The expected output is the data below, character for character, without its pictures.

***** Given data *****

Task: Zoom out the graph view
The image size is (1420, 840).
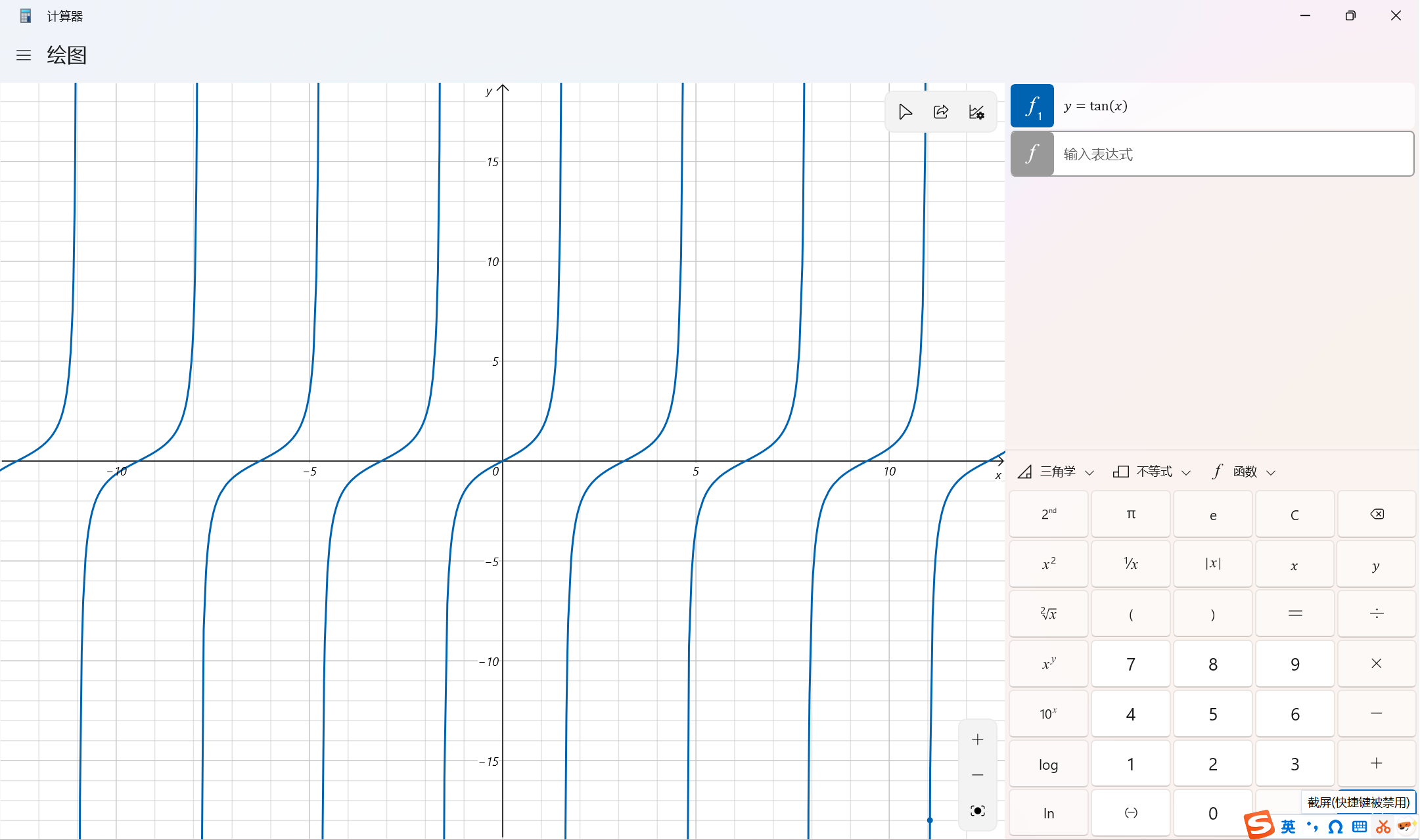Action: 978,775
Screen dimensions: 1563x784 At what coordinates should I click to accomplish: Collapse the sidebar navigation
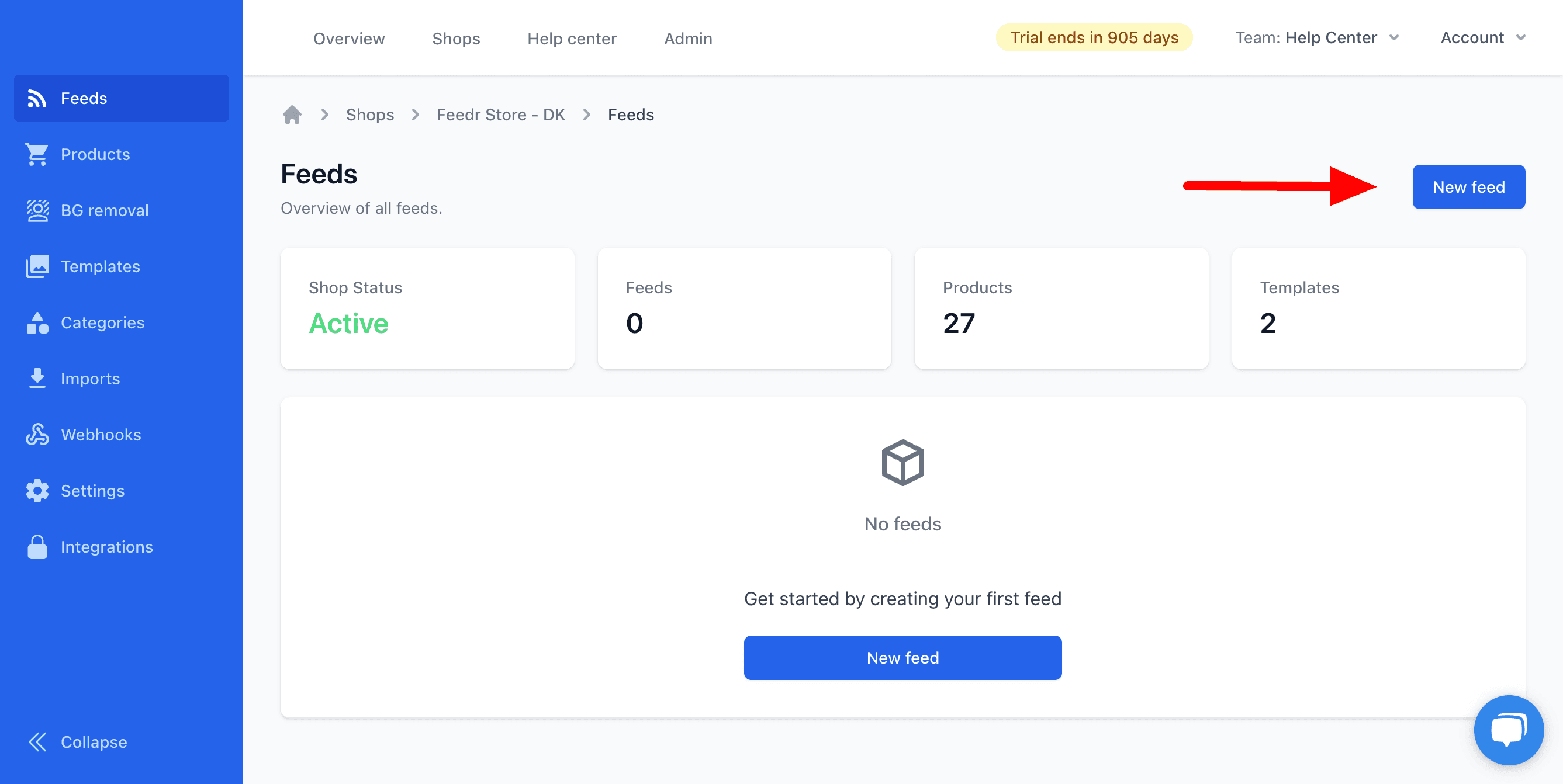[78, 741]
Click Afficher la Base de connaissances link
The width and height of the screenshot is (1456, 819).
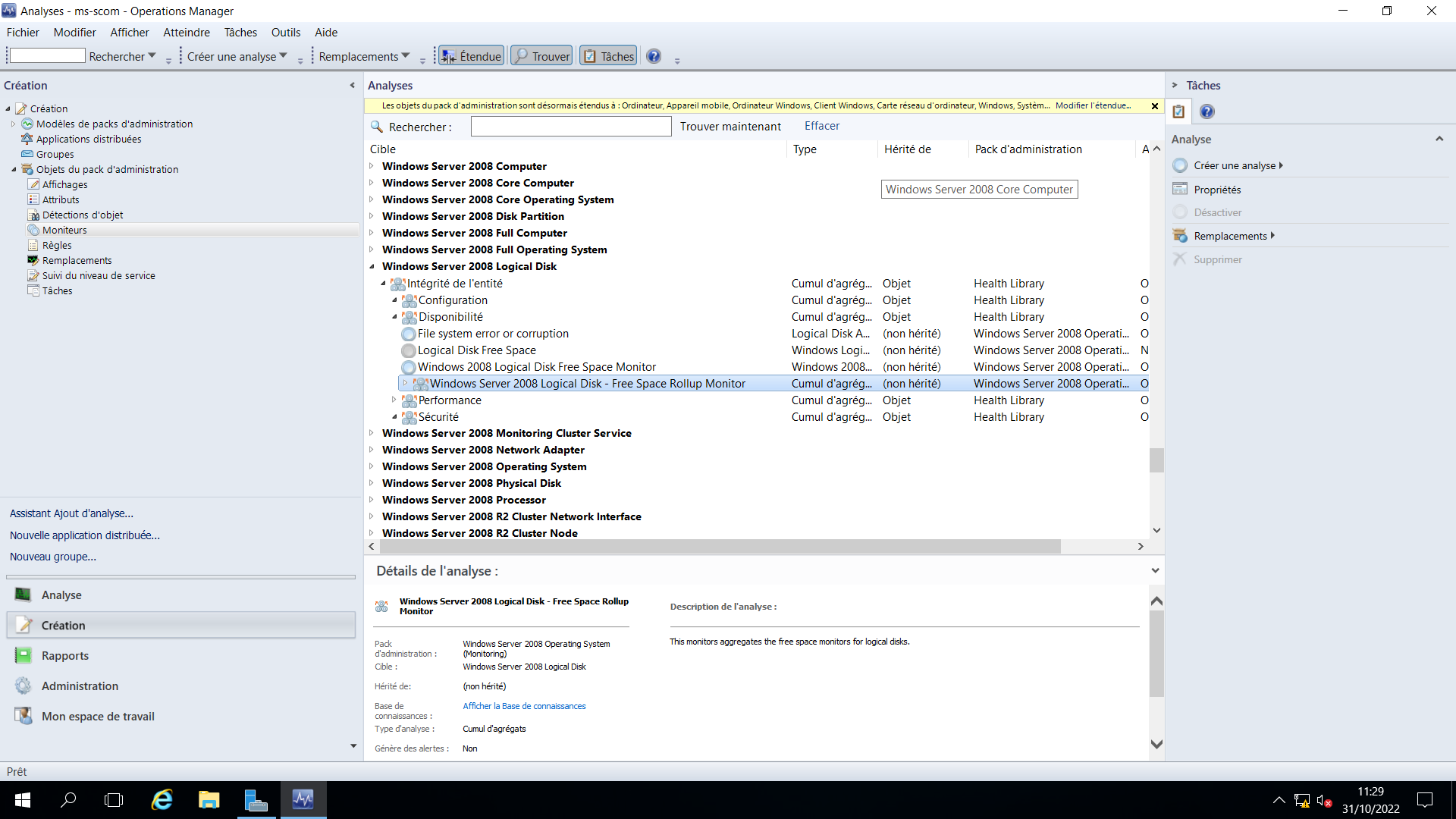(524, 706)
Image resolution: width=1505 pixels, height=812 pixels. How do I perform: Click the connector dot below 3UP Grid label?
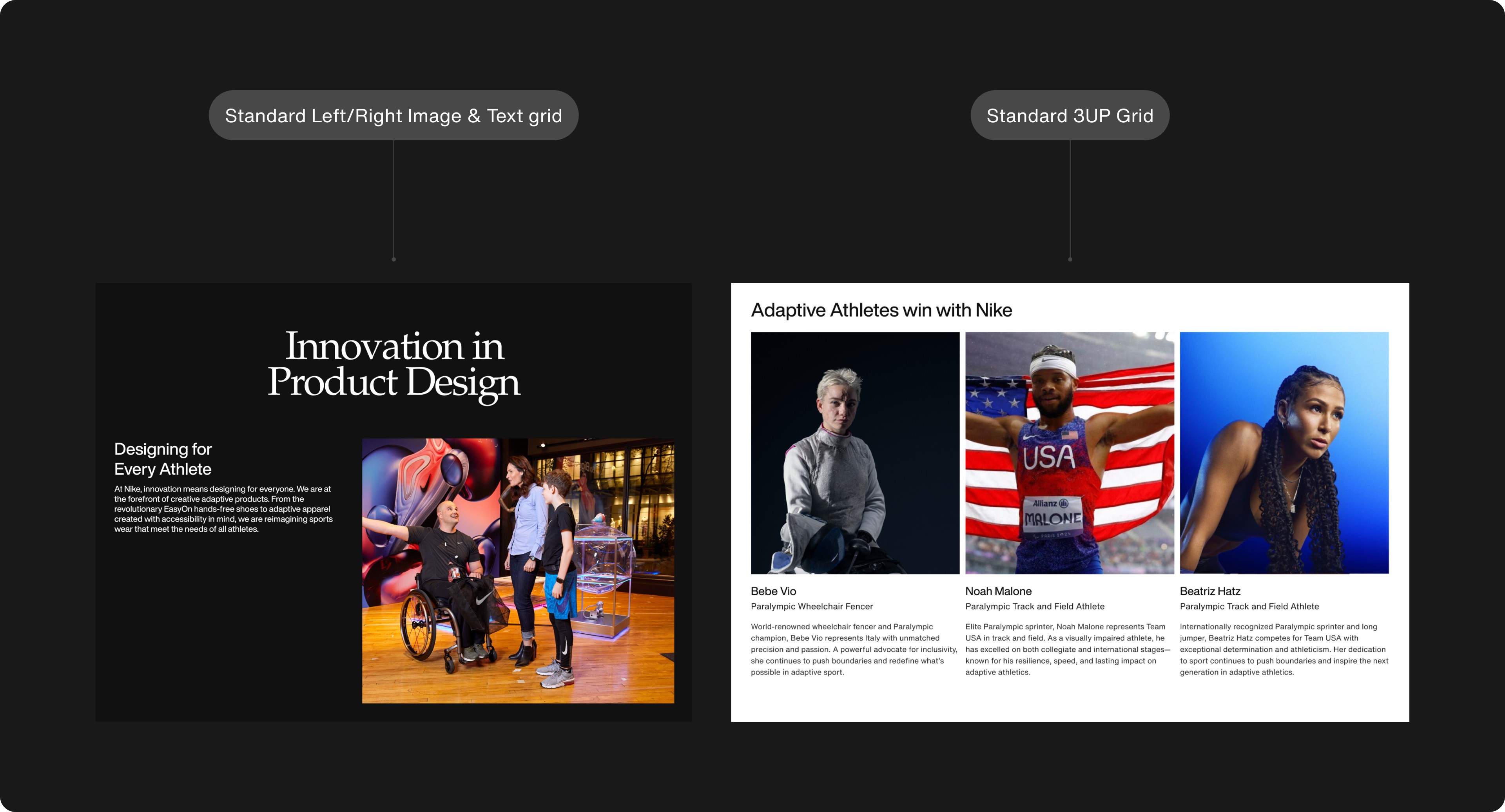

*****

Response to the exercise.
Task: Zoom out the graph view
The image size is (1420, 840).
Action: 978,775
Screen dimensions: 1563x784 At what coordinates should I click to accomplish: Collapse the sidebar navigation
[78, 741]
Click Afficher la Base de connaissances link
The width and height of the screenshot is (1456, 819).
(524, 706)
Image resolution: width=1505 pixels, height=812 pixels. How do I perform: Click the connector dot below 3UP Grid label?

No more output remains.